Web Service ConnectionInfo

Optionally to collect list items from a SharePoint list the SharePoint lists.asmx web service in the _vti_bin directory can be called and used in the same type of fashion as the above. Since the Lists.asmx WebService allows using the GetListItems operation, it is possible to retrieve list values using this web service by supplying a few parameters. This could be manipulated as well to include other web services outside of SharePoint if there are other external sources that house the desired values.

[xml]

<udc:ConnectionInfo Purpose=ReadOnly>
<udc:WsdlUrl>
http://localhost/_vti_bin/lists.asmx?wsdl
</udc:WsdlUrl>
<udc:SelectCommand>
<udc:ServiceUrl>
http://localhost/_vti_bin/lists.asmx
</udc:ServiceUrl>
<udc:SoapAction>
http://localhost/_vti_bin/lists.asmx?op=GetListItems
</udc:SoapAction>
</udc:SelectCommand>
</udc:ConnectionInfo>

[/xml]

One of the most frequently confusing things in terms of web services is the authentication scheme that is used in order to verify the requesting user against the web service.
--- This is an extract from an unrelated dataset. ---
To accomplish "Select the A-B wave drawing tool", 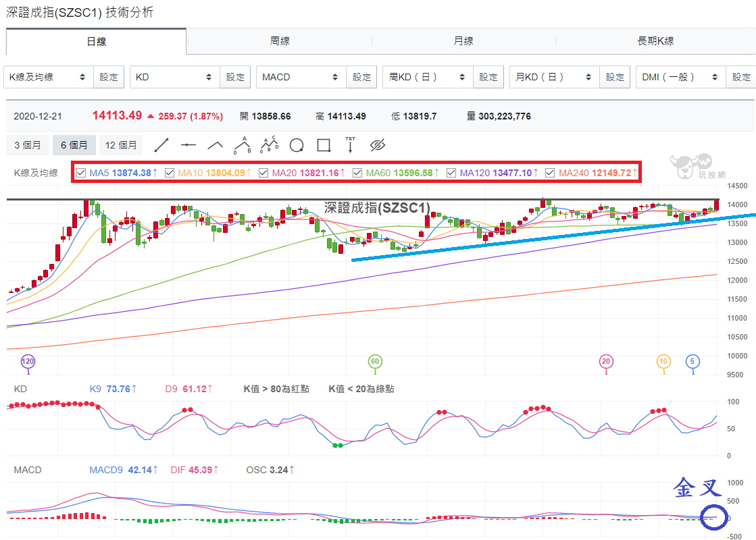I will tap(243, 145).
For most web services, it is common that a service account will be used in order to pass the appropriate credentials to the service, however InfoPath 2007 does not contain a native method to implement .NET impersonation such as that provided by the WindowsIdentity class in .NET commonly known as double hop authentication problem . However, this facility is provided through the inherent Web Service Proxy Configuration that is provided by Forms Server 2007 which will allow the users working with the InfoPath form to harvest values out of the web service on behalf of the service account as opposed to passing the requesting users login token. In order to use the Web Service proxy, it is necessary for the <udc:ServiceUrl> parent element to have the UseFormsServiceProxy attribute set to a value of 1.